Drª.Shoba Venkatesh Ghosh – É importante considerar que os problemas que as mulheres rurais na Índia confrontam têm muito a ver com a ordem econômica específica da Índia como também com a ordem global da economia.

Mulier – Como as tradições e a influência persistente do sistema das castas dificultam a igualdade de gênero e o empoderamento das mulheres em geral?

C.S. Lakshmi – É preciso compreender que as tradições estão num processo contínuo de mudança, não são estáticas. Em relação ao sistema das castas, ele impede igualdade em geral. A igualdade de gênero é parte disso. Esta desigualdade pode ser vista em termos de socialização, mas, além das castas, o sistema de classes também tem um papel significante no impedimento da igualdade. Nas áreas urbanas, a casta não tem tanto impacto. Já nas áreas rurais, ainda determina o estado do indivíduo. Nos projetos de desenvolvimento que visam o empoderamento das mulheres, a casta não é tida como critério, mas é considerada no âmbito de educação e do aumento de possibilidades para as não privilegiadas, como, por exemplo, na reserva de vagas de trabalho e de estudo.
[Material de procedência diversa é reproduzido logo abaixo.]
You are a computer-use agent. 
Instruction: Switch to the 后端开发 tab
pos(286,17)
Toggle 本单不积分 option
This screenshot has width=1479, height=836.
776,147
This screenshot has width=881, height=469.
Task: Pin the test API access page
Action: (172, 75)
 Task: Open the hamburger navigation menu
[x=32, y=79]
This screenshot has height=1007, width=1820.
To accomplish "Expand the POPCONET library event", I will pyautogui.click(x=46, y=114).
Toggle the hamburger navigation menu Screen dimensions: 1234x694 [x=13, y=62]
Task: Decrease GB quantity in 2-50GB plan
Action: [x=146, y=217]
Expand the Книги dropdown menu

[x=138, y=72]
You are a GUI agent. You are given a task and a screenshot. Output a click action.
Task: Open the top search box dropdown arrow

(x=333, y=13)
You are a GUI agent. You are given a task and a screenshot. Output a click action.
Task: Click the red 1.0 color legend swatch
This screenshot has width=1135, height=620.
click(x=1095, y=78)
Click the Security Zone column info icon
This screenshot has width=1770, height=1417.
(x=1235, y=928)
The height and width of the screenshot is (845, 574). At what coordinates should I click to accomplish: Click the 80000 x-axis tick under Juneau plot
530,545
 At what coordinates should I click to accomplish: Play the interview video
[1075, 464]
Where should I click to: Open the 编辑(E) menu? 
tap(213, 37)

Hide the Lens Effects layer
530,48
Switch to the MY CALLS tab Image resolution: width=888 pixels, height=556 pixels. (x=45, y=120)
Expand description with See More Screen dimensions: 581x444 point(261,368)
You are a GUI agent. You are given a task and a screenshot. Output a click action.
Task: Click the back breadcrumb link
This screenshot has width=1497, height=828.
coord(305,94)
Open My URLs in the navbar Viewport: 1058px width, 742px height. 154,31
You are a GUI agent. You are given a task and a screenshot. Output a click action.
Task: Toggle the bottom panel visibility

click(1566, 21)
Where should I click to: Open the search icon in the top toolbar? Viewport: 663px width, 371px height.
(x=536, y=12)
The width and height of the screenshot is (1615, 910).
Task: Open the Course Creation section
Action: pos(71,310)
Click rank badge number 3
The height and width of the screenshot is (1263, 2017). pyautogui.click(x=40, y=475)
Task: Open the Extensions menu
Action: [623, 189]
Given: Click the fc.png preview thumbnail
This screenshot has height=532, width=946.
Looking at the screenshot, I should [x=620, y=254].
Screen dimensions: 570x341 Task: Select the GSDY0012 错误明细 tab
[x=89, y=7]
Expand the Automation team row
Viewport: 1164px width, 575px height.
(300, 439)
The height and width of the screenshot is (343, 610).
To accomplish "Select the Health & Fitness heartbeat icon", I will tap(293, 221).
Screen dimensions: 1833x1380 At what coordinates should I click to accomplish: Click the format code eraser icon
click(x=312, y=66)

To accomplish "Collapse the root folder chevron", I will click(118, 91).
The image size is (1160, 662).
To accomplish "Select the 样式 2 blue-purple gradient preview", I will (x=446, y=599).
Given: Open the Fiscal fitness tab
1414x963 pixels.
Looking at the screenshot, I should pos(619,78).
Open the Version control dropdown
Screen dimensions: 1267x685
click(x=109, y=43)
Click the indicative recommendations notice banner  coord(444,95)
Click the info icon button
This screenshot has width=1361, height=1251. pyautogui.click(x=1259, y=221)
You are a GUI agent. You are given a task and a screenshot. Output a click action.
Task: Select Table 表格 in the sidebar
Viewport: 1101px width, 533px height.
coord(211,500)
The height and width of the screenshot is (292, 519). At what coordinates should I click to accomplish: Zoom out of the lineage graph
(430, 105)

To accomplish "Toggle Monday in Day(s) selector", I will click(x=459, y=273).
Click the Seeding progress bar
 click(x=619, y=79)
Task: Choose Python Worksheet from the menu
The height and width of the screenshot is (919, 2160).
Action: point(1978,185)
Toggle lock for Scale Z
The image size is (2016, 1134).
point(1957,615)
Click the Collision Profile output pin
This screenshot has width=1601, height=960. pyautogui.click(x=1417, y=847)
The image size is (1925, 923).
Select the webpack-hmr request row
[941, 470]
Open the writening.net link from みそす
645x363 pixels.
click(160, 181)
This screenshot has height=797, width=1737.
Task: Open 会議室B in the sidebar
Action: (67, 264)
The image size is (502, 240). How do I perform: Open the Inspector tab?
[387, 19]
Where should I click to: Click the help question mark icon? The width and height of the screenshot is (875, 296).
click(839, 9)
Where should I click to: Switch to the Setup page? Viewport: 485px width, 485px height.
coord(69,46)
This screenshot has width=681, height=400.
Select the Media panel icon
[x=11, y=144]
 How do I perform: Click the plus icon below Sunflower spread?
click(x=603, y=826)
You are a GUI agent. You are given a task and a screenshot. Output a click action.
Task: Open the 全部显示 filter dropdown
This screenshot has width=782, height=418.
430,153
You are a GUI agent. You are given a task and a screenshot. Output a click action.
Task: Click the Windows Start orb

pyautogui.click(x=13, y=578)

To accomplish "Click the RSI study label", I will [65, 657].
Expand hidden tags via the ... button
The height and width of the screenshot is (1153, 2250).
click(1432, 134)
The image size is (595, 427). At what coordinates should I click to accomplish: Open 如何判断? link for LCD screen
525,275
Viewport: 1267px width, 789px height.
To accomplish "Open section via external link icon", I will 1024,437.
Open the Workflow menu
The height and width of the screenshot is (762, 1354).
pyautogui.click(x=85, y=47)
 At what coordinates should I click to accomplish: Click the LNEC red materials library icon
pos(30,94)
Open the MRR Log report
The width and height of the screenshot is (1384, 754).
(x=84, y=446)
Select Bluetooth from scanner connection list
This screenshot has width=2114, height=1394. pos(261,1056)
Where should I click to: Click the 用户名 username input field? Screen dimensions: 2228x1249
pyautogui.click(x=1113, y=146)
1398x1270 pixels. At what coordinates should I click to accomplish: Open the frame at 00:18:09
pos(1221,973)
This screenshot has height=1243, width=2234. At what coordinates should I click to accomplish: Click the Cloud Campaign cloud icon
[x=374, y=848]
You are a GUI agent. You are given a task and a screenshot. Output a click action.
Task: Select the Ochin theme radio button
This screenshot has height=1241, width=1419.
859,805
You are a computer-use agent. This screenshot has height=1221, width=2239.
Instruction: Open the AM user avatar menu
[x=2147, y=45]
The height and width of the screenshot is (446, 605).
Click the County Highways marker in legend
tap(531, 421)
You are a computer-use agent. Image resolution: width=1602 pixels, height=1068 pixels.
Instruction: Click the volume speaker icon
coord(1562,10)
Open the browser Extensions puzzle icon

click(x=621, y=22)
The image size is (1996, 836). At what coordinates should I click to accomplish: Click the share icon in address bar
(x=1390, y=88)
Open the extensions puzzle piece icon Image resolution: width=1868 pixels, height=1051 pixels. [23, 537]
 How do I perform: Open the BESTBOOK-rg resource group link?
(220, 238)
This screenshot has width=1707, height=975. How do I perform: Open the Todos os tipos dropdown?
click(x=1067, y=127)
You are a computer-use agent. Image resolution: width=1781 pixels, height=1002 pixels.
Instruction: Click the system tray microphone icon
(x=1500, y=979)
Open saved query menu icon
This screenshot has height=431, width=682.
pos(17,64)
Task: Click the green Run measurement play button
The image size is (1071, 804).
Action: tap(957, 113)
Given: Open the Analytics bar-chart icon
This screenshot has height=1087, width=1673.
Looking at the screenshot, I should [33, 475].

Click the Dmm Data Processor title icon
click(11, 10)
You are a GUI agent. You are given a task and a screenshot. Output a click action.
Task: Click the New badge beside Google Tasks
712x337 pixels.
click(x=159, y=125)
Mulier – Quais são, hoje em dia, os maiores desafios das indianas em relação aos direitos sexuais e reprodutivos?

C.S. Lakshmi – O maior desafio ainda é a criança menina ser vista como um fardo, que dá trabalho e custa muito, pois os pais precisam pagar um dote ao marido quando casam suas filhas.

Mulier – O Kama Sutra foi criado na Índia e apresenta uma arte religiosa sensual. Você acha isso uma contradição nos dias atuais com a aparente pouca liberdade sexual que as indianas têm?

C.S. Lakshmi - Tem que se definir o que é a liberdade sexual. Seria as mulheres poderem ter relações sexuais antes de casar ou casos fora do casamento? É só isso a liberdade sexual? Em qualquer sociedade existe sexo antes do casamento e casos de traição, também na Índia. Talvez não se fale sobre isso em público – mas as mulheres ocidentais também não falam sobre isso. Nós achamos que está na hora de nos livrarmos da noção que as mulheres ocidentais são liberadas sexualmente somente porque algumas delas queimaram seus sutiãs. Além disso, as pessoas tendem a ver a cultura da Índia como uma cultura só, mas a sociedade indiana é diversa, com culturas diversas, modos de viver e de se vestir muito diferentes uns dos outros.

Drª.Shoba Venkatesh Ghosh – Infelizmente a questão da sexualidade das mulheres indianas é sempre vista pela lente do Kama Sutra, que foi reduzido a um ritual sexual (geralmente pelos orientalistas do “oeste”) como uma expressão civilizacional de atitudes e comportamentos sexuais. Mas o Kama Sutra é um documento da história, só uma entre várias vozes discordantes. É complicado distinguir entre um “ocidente” sexualmente liberado e um “oriente” sexualmente oprimido. São assuntos complexos que precisam ser discutidos fora de tais generalizações bipolares. Quando nós olharmos o “oeste” vemos muitas contradições. Muitas vezes estamos chocados com a fácil equiparação da liberdade das mulheres em liberdade sexual. Nós preferimos uma visão mais enciclopédica do empoderamento, em que a subjetividade sexual da mulher é um dos assuntos, mas não o único. Claro, têm muitas mulheres indianas que sofrem de opressão sexual e controle. Entretanto, muitas negociam e resistem de maneiras corajosas e criativas nos contextos específicos delas. O controle da sexualidade das mulheres é um assunto comum em todas as culturas, mas acontece de diferentes formas, às vezes mais óbvias, às vezes mais sutis.

Mulier – Qual o papel da mulher indiana na sociedade e na vida cultural?

C.S. Lakshmi – A mulher indiana em todas as regiões da Índia possui um papel muito importante na vida cultural – seja na música, na dança, nas pinturas, no artesanato, na literatura e muitas outras tradições de performance.

Mulier – Qual a situação atual da participação feminina na política e nos movimentos sociais?

C.S. Lakshmi – A participação feminina na política parece estar até melhor que em muitos países ocidentais. Houve muito engajamento de mulheres nos movimentos sociais de nossa história e também em nosso movimento de libertação.